(DIRECTIONS): Your answer must hold only the lines below from the line containing "Safaripark (116, 2344)" through the line containing "Opblaasbare boksring (76, 2306)", each reproduced exactly.
::: RECORD EXCERPTS
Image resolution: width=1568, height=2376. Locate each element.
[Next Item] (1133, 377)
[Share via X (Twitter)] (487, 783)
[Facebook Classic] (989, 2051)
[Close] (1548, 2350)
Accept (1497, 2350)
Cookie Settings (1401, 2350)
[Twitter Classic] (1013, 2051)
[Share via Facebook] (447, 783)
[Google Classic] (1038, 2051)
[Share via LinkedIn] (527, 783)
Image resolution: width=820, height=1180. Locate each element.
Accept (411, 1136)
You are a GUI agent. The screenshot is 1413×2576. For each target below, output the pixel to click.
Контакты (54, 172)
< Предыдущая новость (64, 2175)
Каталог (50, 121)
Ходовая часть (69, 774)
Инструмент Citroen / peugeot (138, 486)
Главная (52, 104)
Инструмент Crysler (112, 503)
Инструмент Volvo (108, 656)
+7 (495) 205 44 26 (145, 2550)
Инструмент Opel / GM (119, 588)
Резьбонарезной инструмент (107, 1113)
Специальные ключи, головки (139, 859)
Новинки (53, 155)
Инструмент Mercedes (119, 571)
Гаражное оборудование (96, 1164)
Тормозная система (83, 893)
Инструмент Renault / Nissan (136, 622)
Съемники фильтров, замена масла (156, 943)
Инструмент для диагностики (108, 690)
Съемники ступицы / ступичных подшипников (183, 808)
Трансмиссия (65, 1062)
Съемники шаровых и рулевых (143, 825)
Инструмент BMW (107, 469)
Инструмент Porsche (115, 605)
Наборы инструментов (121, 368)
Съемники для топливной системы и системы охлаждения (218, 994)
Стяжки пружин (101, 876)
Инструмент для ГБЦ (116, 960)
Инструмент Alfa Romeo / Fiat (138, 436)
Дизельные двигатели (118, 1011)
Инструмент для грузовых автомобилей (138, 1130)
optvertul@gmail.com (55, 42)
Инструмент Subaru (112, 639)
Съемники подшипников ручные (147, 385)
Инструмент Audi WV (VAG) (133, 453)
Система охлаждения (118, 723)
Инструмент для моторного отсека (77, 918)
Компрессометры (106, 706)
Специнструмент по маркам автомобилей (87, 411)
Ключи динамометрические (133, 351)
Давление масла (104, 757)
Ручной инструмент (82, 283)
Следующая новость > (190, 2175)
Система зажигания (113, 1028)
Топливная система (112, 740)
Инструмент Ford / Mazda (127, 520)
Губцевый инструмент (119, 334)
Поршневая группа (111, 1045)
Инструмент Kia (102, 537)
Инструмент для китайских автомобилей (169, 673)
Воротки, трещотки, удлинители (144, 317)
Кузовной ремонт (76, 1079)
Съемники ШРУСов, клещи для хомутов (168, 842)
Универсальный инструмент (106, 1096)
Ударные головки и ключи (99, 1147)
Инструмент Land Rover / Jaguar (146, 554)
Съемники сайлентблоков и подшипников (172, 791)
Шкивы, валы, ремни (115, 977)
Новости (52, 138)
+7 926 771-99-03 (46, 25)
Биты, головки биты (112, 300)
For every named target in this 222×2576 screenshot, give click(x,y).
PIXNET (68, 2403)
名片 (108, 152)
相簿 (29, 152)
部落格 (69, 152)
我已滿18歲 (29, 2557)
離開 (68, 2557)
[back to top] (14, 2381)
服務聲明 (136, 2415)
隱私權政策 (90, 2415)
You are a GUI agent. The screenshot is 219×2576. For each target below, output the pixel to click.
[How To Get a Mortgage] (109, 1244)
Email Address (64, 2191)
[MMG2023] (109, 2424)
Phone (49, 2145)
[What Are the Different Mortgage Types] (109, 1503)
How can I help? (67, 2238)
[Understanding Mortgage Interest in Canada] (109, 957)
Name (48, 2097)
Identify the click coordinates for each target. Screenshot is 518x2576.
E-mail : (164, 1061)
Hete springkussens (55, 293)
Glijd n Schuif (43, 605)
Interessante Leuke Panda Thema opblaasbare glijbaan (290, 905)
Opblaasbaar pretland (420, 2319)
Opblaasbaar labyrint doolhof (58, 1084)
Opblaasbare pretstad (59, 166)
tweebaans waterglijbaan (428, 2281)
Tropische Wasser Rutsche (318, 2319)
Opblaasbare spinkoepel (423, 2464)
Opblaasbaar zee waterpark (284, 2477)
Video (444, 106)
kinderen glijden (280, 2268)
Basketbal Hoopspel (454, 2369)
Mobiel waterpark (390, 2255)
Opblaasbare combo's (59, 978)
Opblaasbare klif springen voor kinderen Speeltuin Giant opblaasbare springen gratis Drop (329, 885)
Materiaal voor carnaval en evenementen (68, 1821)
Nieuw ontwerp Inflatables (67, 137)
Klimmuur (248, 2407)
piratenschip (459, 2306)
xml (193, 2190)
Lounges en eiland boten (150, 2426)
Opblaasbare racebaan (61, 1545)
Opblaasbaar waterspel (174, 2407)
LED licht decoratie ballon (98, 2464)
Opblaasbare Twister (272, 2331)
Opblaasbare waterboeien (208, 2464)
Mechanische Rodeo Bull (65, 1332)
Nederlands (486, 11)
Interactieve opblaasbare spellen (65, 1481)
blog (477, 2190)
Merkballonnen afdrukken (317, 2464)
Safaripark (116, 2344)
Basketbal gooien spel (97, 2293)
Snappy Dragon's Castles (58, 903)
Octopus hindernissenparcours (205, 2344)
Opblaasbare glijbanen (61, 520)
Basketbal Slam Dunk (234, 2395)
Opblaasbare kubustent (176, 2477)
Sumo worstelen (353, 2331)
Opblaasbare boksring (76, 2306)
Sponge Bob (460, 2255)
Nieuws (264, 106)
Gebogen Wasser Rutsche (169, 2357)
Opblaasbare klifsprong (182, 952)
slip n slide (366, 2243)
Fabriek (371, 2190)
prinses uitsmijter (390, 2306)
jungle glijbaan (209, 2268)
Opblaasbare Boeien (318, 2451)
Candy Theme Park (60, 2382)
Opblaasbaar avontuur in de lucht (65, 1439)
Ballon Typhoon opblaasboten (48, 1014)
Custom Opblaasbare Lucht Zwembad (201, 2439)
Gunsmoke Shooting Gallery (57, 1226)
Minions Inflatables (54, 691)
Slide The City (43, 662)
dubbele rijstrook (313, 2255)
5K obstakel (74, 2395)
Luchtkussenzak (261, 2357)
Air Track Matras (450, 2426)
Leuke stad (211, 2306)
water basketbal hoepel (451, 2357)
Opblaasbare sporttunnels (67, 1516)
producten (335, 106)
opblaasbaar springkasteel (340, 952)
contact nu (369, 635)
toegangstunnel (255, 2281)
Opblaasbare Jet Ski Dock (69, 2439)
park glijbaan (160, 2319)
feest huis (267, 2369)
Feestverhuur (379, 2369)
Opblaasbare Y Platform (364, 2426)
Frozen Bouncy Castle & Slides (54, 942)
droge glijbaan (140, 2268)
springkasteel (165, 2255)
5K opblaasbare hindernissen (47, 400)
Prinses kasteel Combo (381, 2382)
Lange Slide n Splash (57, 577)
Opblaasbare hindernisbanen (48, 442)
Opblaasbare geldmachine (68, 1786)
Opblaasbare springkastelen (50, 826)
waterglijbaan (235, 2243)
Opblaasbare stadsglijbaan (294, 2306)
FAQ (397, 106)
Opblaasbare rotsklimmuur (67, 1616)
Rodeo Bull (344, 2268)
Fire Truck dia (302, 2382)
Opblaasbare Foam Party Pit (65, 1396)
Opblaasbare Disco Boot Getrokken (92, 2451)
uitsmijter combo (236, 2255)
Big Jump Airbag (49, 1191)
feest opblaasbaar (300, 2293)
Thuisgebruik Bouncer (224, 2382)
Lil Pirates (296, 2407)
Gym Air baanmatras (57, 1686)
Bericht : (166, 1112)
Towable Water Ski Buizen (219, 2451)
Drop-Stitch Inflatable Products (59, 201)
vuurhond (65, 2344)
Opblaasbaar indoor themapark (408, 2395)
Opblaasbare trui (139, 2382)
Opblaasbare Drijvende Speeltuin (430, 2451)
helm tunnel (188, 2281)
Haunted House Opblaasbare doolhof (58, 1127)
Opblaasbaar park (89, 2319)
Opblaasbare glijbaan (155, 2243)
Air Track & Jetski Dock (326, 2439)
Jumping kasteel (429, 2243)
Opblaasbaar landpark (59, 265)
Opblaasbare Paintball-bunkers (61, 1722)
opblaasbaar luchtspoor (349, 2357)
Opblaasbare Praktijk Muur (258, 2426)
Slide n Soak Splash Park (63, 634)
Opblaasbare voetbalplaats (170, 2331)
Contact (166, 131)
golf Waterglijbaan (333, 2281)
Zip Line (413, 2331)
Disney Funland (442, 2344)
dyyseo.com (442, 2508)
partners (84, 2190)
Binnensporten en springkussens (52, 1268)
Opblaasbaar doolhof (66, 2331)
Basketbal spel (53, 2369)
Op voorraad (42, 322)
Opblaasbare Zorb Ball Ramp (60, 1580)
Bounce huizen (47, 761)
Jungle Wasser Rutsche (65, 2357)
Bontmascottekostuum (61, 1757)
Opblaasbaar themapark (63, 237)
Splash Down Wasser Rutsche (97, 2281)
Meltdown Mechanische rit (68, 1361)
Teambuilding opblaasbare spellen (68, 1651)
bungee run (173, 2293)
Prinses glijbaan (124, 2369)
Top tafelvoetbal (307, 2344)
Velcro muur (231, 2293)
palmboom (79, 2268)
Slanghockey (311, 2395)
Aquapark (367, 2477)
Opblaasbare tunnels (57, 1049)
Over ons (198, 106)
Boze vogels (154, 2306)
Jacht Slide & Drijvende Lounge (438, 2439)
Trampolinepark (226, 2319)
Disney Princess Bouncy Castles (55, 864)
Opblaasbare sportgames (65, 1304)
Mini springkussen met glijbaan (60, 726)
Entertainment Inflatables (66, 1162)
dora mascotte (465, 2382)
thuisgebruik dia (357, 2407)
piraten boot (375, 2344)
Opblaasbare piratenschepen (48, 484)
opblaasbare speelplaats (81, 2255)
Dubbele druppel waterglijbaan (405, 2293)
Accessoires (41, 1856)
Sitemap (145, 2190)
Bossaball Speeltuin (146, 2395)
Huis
::::::
(ANSWER BOX):
Safaripark (116, 2344)
Basketbal gooien spel (97, 2293)
Snappy Dragon's Castles (58, 903)
Octopus hindernissenparcours (205, 2344)
Opblaasbare glijbanen (61, 520)
Basketbal Slam Dunk (234, 2395)
Opblaasbare kubustent (176, 2477)
Sumo worstelen (353, 2331)
Opblaasbare boksring (76, 2306)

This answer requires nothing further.